Never the time-waster, this morning I rang a local dentist to register. I did it over the phone and the receptionist asked if I’d like to book an appointment. I declined, after all, I wanted to take some quality time to find out what this establishment was about before I put my dental care in their hands.
Upon biting into my apple slice, I realised that this was a bit of an emergency. I needed an appointment. No bother, I’d just ring back. After much day-bartering (‘No appointments tomorrow, or this week in the evening, or in the morning’) I secured an appointment for next Tuesday, the 14th February at 8pm. Great, I thought as I hung up, I have registered, checked the cost and made the appointment.
Pleased with myself, I text S-Boy to let him know. It was only after I re-read the text I’d sent that I realised I could not be sat in a dentist’s chair, gripping the arm rests and inwardly crying on Tuesday 14th February at 8pm. It’s Valentine’s Day! S-Boy and I had arranged to go out to eat and be romantic and shit. I shook my head at my disgusting oblivion to a National holiday (and secretly scolded S-Boy for not realising either. But he wasn’t the absent-minded monster in this circumstance. That would be me.)
I didn’t want to ring back again, especially having already called twice and spoken to the same receptionist (my guess? There’s only one!) but I knew I had no choice.
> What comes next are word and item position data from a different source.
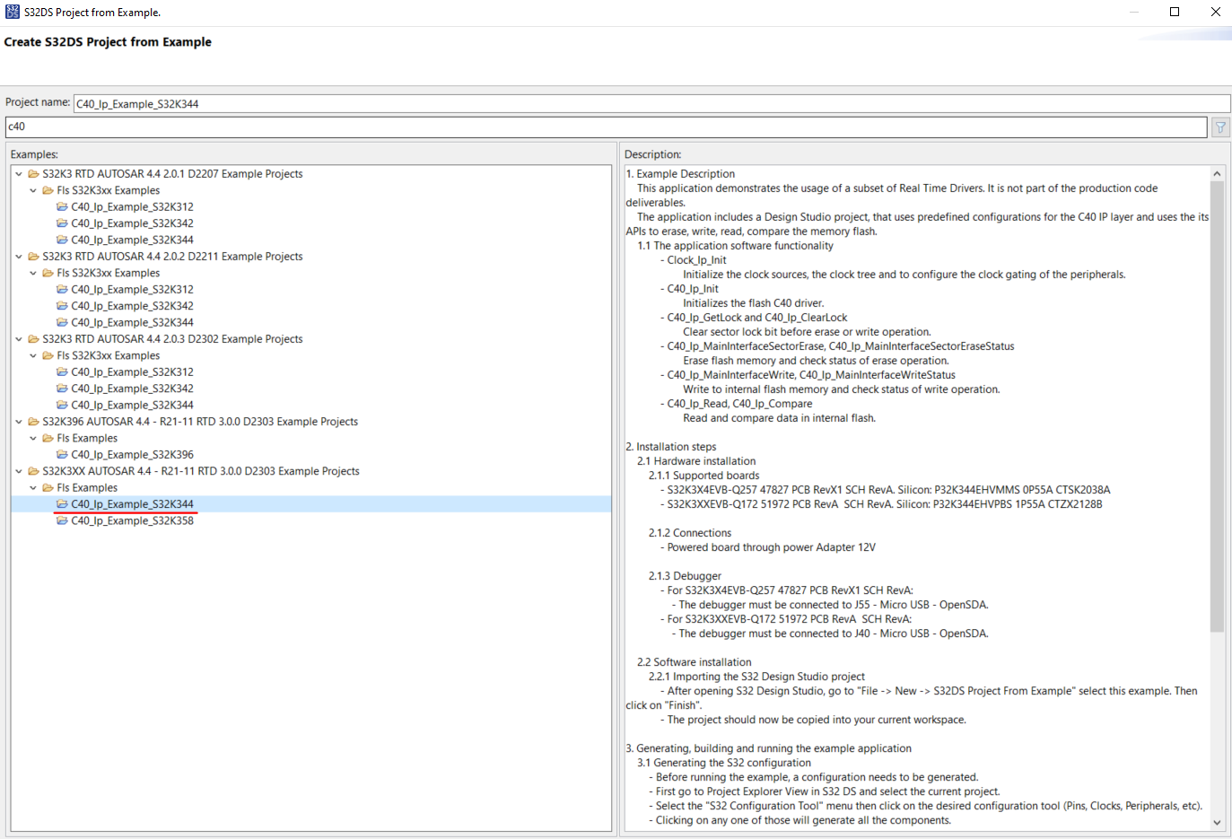
Task: Click the filter funnel icon beside the search field
Action: (x=1219, y=127)
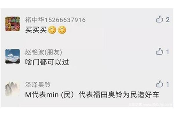Select the comment text 啥门都可以过

47,62
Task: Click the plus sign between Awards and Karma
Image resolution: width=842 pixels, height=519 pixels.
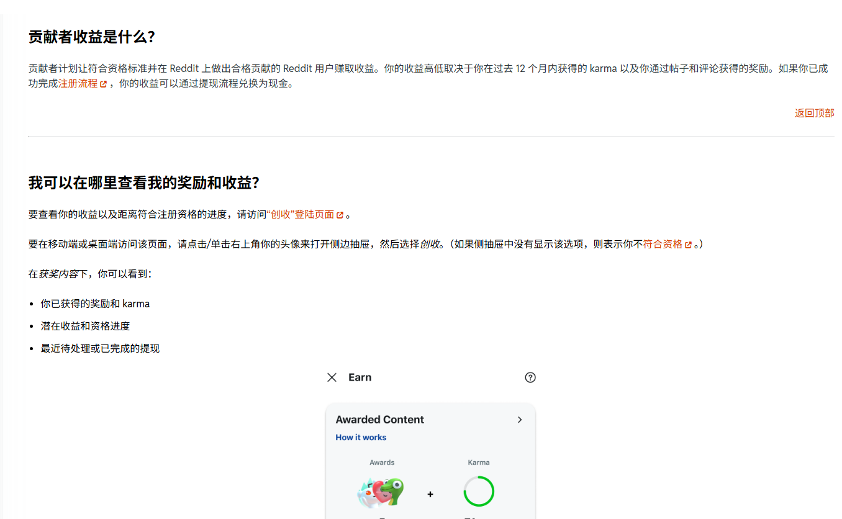Action: point(430,494)
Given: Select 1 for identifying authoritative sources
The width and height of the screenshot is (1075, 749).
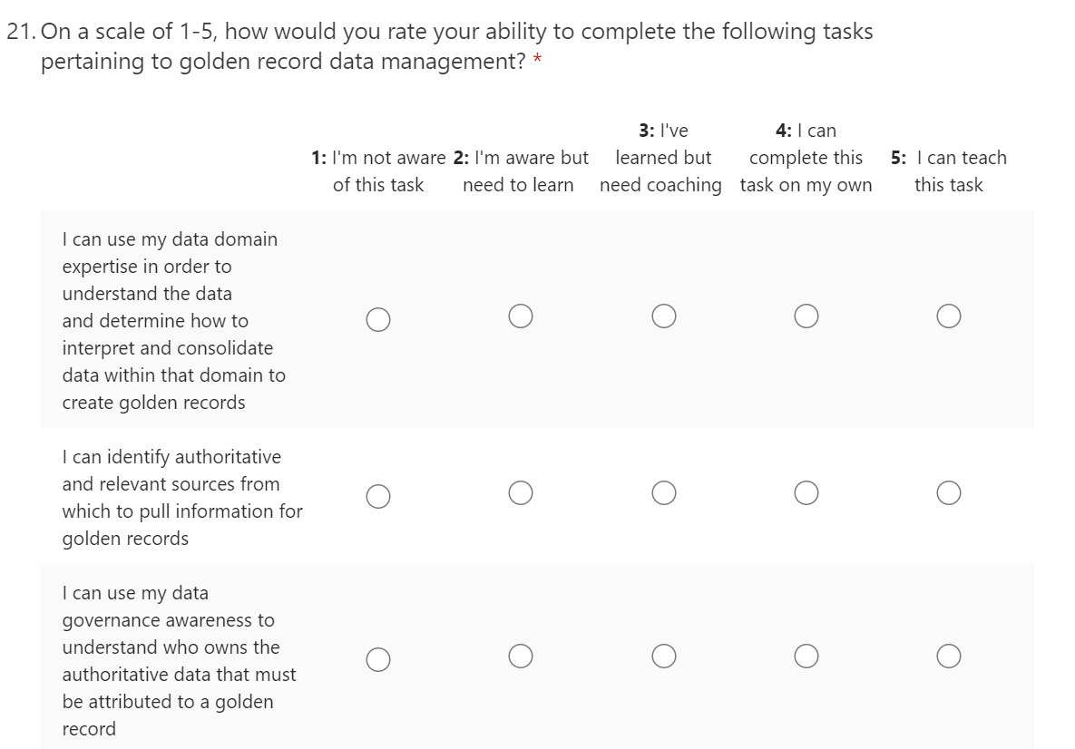Looking at the screenshot, I should click(378, 495).
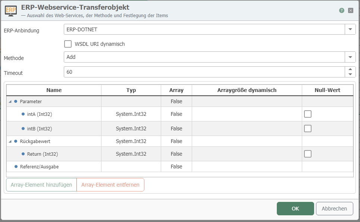
Task: Confirm with the OK button
Action: (295, 209)
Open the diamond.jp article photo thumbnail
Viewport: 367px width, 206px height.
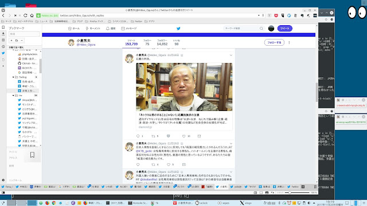pyautogui.click(x=184, y=87)
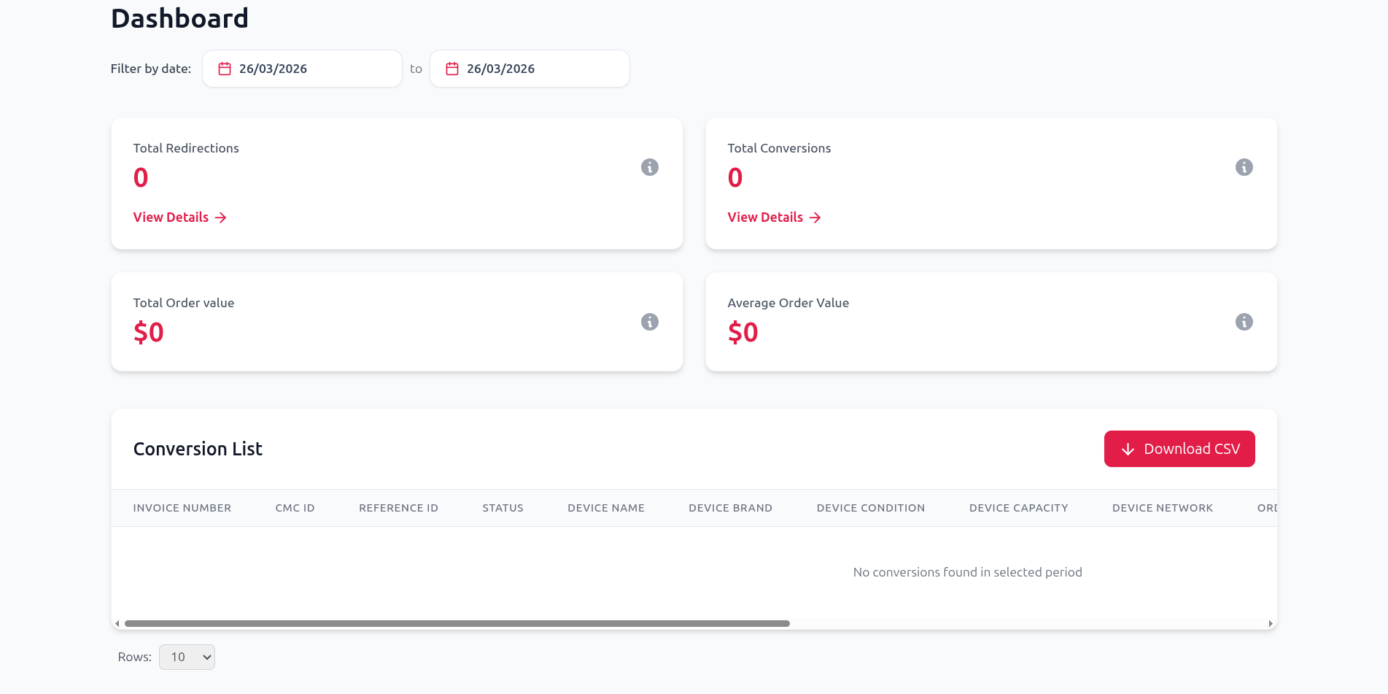Click the info icon on Total Conversions card
This screenshot has width=1388, height=694.
pos(1244,167)
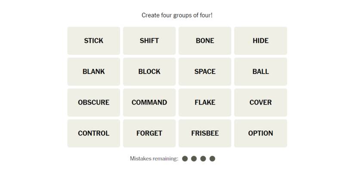Click the CONTROL tile
Screen dimensions: 355x177
coord(93,133)
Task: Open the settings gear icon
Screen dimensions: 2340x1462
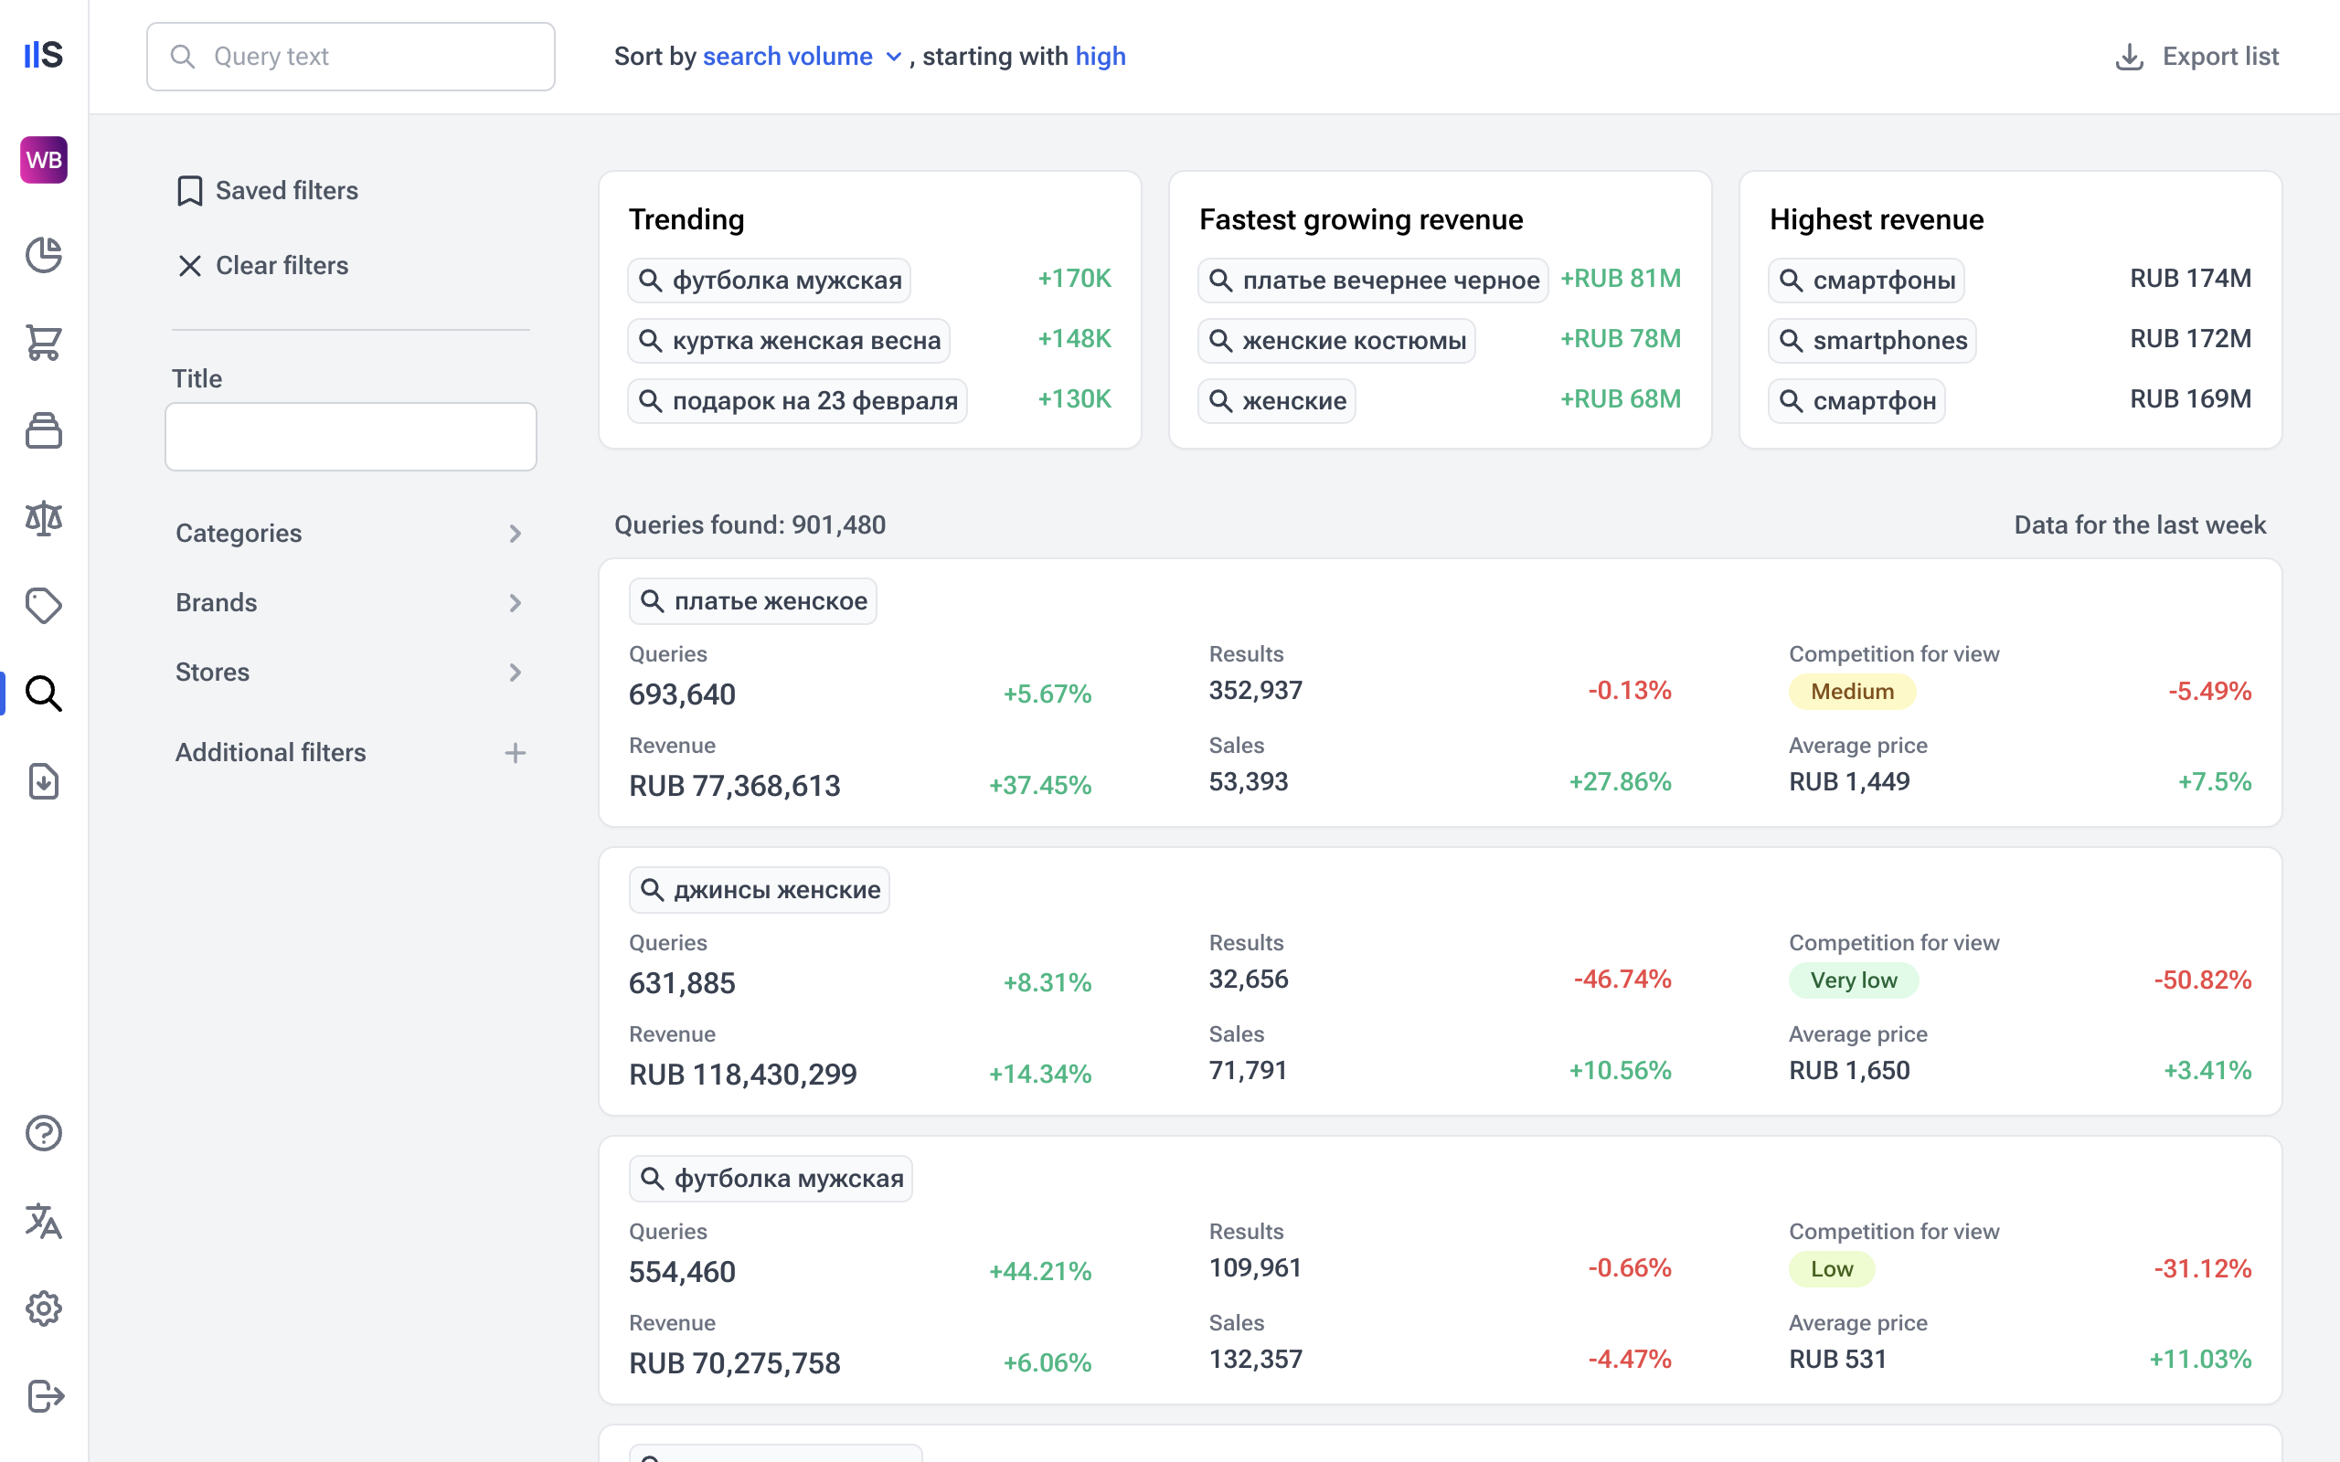Action: 44,1308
Avoiding giving her the reason why (‘I realised it was Valentine’s Day and intend on being soppy and disgusting and romantic. Ergo I can’t have a mirrored scalpel in my mouth and a man all up in my face at that time’) I changed my appointment to Wednesday 15th February. Super, sorted.
Pleased I’d sorted it out, I got on with my work. But wait a minute, I’ll have to wait a whole 8 days to get my tooth agony sorted? I knew I couldn't last that long, but I couldn't ring the dentist again, could I? The same receptionist would pick up. She’d know that it was me again, because she’d dealt with my many queries up until this point.
Sheepishly, I dialled the number before I could talk myself out of it.
“Hello there! Me again!”
I asked if she had any appointment this week in the evening, even though she’d said previously that they hadn’t. I could hear her gritting her teeth as she tapped away at her computer but held my ground, knowing my teeth would thank me for this (though I’m not entirely sure how, they're not so good with the gifts). She gave me a free slot for this Thursday. I took it eagerly and promised that I wouldn’t be calling again. I laughed afterwards to show that this was a funny joke we could all laugh at. She didn’t laugh. I hung up.
I then realised she’d lied before, about there being no slots. If she had just given me the honest list of free slots at the beginning, I wouldn’t have had to make the last two phone calls! And she had the nerve to phone-tut at me?! I wanted to ring her back, to let her have a piece of my mind. But then I remembered that you can never call a company more than two times.